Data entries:
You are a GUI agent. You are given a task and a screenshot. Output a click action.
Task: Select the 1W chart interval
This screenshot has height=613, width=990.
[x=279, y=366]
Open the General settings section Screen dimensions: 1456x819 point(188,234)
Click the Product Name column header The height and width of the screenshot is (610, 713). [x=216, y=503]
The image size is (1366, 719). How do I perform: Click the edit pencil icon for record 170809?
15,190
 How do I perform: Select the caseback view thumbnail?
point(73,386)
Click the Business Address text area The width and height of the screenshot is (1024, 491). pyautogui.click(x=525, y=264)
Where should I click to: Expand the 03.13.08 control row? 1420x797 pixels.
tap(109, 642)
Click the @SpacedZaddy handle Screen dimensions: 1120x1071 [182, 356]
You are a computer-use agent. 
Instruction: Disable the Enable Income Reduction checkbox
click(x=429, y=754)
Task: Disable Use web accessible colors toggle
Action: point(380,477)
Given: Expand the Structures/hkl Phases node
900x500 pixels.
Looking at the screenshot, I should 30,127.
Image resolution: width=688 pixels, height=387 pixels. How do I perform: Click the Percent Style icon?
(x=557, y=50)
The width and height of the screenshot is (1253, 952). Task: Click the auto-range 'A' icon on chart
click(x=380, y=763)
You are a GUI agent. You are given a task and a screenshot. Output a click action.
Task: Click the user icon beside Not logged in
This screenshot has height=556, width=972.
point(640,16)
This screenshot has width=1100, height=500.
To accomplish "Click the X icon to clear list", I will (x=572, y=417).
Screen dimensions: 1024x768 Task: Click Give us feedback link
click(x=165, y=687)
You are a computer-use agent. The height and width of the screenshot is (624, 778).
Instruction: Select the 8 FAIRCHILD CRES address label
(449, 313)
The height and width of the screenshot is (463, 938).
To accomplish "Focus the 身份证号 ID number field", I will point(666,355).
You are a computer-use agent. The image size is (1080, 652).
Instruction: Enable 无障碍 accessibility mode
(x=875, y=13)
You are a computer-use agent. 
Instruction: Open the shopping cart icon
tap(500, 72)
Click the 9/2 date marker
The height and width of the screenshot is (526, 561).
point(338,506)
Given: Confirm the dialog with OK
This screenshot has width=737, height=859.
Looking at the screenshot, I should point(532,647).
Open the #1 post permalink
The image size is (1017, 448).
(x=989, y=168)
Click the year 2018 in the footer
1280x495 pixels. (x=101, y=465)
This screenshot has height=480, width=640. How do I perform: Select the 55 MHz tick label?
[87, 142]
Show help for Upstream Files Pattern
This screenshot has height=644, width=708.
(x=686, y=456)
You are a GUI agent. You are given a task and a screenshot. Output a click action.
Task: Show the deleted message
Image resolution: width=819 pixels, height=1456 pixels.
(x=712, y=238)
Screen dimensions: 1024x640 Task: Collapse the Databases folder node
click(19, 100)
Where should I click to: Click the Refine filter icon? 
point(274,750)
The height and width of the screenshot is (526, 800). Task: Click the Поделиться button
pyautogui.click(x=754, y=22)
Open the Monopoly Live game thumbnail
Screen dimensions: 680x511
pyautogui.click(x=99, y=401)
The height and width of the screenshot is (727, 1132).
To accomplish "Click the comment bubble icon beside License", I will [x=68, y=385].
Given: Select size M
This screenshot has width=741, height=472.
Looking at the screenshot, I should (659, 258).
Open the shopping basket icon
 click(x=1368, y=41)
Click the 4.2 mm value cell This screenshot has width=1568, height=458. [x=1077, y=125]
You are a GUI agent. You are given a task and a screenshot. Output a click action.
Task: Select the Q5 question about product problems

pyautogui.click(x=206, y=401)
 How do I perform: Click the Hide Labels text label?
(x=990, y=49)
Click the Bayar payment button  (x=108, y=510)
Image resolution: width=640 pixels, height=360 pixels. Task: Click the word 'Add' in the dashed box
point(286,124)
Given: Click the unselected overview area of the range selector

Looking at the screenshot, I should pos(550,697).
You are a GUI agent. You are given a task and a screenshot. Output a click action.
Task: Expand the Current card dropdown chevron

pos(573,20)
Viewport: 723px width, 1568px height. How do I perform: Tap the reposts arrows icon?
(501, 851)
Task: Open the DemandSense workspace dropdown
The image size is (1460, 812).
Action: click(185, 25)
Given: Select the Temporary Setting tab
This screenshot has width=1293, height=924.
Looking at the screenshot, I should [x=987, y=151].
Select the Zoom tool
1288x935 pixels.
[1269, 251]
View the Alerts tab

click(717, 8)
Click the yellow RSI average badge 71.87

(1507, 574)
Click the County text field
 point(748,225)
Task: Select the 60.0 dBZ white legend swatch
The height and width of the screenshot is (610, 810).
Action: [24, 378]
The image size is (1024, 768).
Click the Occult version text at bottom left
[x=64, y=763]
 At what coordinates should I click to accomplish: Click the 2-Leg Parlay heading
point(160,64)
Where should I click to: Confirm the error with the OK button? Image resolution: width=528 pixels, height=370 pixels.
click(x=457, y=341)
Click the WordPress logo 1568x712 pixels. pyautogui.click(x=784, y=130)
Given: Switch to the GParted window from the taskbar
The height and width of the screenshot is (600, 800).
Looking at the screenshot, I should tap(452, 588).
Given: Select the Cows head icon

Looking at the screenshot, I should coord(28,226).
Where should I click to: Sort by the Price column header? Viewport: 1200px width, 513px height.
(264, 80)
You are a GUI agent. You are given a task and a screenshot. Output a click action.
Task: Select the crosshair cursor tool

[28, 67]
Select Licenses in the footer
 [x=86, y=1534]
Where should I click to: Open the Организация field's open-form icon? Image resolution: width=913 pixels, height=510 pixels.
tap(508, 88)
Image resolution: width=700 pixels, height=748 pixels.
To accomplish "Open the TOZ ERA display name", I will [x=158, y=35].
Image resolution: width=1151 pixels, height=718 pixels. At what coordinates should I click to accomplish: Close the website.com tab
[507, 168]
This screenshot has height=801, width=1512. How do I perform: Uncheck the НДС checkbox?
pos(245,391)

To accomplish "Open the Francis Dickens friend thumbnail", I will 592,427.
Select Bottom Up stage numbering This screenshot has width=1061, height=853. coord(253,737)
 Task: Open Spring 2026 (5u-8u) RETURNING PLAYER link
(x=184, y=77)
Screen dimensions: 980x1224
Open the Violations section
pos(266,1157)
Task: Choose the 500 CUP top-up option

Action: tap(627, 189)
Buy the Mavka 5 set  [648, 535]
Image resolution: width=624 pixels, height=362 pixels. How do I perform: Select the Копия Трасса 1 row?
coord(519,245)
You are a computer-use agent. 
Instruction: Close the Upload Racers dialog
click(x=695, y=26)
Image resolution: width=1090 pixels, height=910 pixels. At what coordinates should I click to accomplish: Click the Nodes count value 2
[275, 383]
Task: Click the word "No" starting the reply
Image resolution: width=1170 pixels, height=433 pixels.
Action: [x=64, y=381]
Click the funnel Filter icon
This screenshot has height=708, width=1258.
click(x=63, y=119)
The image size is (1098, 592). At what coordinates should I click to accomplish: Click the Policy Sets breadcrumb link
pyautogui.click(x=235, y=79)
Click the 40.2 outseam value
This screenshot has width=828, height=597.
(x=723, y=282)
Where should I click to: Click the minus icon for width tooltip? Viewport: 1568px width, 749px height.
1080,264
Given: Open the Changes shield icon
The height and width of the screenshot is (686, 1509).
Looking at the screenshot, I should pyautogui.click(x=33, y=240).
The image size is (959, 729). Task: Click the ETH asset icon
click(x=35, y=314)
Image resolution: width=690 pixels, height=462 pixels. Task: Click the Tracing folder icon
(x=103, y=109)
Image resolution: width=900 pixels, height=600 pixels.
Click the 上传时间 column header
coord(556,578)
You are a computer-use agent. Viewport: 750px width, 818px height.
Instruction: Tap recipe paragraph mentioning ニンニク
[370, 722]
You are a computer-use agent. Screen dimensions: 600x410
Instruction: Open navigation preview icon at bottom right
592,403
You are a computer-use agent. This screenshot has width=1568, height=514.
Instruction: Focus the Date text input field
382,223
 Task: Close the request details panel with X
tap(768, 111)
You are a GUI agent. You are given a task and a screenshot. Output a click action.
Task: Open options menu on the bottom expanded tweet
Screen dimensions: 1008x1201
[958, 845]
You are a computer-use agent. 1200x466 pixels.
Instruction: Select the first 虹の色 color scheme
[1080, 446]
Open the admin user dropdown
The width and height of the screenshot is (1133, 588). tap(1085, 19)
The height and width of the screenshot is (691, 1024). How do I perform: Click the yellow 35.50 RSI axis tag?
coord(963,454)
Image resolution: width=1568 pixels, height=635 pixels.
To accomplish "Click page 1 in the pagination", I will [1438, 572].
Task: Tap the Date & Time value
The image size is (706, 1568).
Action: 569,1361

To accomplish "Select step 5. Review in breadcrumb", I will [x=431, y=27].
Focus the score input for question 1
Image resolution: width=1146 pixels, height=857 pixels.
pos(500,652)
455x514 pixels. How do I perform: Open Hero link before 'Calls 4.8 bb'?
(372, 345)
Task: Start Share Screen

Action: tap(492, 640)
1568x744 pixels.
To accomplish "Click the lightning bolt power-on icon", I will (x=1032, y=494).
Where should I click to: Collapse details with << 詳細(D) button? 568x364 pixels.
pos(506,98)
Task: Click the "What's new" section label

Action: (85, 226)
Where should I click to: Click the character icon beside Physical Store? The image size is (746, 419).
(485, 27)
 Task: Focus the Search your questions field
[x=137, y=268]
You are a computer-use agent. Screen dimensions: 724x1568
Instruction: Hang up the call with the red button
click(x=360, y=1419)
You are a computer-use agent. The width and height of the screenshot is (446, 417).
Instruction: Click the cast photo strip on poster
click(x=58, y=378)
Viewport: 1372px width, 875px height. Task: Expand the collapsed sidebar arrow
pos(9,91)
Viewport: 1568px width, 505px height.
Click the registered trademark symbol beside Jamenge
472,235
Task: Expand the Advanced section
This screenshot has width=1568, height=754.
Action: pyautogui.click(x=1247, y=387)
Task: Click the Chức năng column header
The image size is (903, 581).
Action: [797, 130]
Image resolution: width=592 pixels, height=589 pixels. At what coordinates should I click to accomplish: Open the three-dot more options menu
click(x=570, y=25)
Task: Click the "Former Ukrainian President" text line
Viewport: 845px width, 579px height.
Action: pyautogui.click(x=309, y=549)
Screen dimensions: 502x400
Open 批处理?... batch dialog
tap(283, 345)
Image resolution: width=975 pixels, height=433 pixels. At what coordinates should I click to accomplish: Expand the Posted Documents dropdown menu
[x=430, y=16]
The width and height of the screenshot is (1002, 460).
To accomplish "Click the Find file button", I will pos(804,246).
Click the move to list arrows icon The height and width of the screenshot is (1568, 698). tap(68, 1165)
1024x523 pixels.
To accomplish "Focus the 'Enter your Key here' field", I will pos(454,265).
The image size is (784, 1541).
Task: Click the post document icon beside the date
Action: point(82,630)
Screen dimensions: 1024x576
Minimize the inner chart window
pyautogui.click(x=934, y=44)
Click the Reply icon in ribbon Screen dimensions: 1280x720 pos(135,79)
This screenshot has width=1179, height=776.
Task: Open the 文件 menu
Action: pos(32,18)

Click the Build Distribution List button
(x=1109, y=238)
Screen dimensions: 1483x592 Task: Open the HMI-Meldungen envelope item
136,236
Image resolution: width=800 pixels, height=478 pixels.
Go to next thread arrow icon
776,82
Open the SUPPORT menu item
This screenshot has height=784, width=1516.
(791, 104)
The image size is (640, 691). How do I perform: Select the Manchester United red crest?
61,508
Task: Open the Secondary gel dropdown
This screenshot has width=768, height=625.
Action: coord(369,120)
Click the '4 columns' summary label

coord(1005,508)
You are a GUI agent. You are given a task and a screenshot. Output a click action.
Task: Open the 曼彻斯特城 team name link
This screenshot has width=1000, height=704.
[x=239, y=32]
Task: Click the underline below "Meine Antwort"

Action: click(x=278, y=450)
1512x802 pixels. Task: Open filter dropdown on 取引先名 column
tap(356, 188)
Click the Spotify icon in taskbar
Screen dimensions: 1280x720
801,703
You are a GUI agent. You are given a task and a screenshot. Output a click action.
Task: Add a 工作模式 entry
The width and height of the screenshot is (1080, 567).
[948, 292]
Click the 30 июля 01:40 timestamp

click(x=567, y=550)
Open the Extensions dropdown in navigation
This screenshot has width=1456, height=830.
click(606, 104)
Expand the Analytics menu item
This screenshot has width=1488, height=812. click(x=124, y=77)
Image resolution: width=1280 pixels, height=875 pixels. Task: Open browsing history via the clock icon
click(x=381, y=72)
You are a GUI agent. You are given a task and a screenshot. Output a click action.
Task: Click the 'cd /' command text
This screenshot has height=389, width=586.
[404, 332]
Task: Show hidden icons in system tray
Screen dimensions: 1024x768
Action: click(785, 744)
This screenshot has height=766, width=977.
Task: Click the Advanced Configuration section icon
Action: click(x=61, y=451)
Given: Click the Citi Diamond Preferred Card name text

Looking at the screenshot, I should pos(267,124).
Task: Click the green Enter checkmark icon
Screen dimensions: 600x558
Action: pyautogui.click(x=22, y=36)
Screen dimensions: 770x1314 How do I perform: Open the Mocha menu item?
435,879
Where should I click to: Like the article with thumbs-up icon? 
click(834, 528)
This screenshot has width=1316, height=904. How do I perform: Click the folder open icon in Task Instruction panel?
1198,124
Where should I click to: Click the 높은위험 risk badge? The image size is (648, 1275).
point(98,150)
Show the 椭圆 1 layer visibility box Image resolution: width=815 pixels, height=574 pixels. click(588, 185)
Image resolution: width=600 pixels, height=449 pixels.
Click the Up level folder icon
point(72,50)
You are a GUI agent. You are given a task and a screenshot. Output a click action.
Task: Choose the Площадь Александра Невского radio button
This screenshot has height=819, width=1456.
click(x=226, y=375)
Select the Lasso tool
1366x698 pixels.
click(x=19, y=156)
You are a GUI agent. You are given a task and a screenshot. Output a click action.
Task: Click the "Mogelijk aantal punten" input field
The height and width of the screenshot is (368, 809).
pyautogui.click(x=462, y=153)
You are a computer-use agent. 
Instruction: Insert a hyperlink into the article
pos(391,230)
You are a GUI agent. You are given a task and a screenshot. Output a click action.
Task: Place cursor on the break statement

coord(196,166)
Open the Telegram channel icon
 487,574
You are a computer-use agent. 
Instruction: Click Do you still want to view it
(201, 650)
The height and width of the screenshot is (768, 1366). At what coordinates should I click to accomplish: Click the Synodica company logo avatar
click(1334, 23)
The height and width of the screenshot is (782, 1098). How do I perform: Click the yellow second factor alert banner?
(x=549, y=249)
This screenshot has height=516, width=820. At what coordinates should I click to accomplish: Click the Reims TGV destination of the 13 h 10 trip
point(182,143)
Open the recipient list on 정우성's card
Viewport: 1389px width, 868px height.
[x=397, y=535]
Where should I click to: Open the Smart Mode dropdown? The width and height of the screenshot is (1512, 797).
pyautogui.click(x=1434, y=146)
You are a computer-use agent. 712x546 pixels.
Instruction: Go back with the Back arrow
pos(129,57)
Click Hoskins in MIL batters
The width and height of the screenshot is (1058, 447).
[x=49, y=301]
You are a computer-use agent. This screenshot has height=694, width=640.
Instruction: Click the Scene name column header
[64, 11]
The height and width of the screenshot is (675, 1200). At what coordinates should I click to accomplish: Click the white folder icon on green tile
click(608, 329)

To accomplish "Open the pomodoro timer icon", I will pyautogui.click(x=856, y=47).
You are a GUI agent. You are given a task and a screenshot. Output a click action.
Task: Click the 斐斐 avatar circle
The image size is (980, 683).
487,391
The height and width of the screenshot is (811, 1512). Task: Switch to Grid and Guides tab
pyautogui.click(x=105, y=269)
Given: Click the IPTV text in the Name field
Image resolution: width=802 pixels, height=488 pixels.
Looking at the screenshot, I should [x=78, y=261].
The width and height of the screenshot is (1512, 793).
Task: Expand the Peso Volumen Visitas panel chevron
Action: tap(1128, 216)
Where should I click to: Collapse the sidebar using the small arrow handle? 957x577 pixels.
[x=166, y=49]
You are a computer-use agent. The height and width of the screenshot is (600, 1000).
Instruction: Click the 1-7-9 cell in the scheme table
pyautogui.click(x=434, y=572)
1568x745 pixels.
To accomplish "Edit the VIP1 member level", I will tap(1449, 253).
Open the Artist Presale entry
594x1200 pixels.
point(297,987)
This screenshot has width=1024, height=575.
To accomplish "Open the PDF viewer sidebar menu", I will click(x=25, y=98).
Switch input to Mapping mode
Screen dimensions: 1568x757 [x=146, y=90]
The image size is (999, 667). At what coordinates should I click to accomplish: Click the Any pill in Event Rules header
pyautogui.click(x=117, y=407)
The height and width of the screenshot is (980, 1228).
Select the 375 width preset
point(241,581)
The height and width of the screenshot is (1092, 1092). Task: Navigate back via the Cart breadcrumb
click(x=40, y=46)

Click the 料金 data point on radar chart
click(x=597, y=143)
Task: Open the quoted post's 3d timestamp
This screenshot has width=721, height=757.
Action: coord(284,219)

◆ Instructions for the task
For this task, write out exactly the lines of the entries above, starting at the line with "Task: Click the green Enter checkmark icon" and ending at the line with "Task: Choose the Площадь", both included, and no others.

◆ Response area
Task: Click the green Enter checkmark icon
Screen dimensions: 600x558
Action: pyautogui.click(x=22, y=36)
Screen dimensions: 770x1314 How do I perform: Open the Mocha menu item?
435,879
Where should I click to: Like the article with thumbs-up icon? 
click(834, 528)
This screenshot has width=1316, height=904. How do I perform: Click the folder open icon in Task Instruction panel?
1198,124
Where should I click to: Click the 높은위험 risk badge? The image size is (648, 1275).
point(98,150)
Show the 椭圆 1 layer visibility box Image resolution: width=815 pixels, height=574 pixels. click(588, 185)
Image resolution: width=600 pixels, height=449 pixels.
Click the Up level folder icon
point(72,50)
You are a GUI agent. You are given a task and a screenshot. Output a click action.
Task: Choose the Площадь Александра Невского radio button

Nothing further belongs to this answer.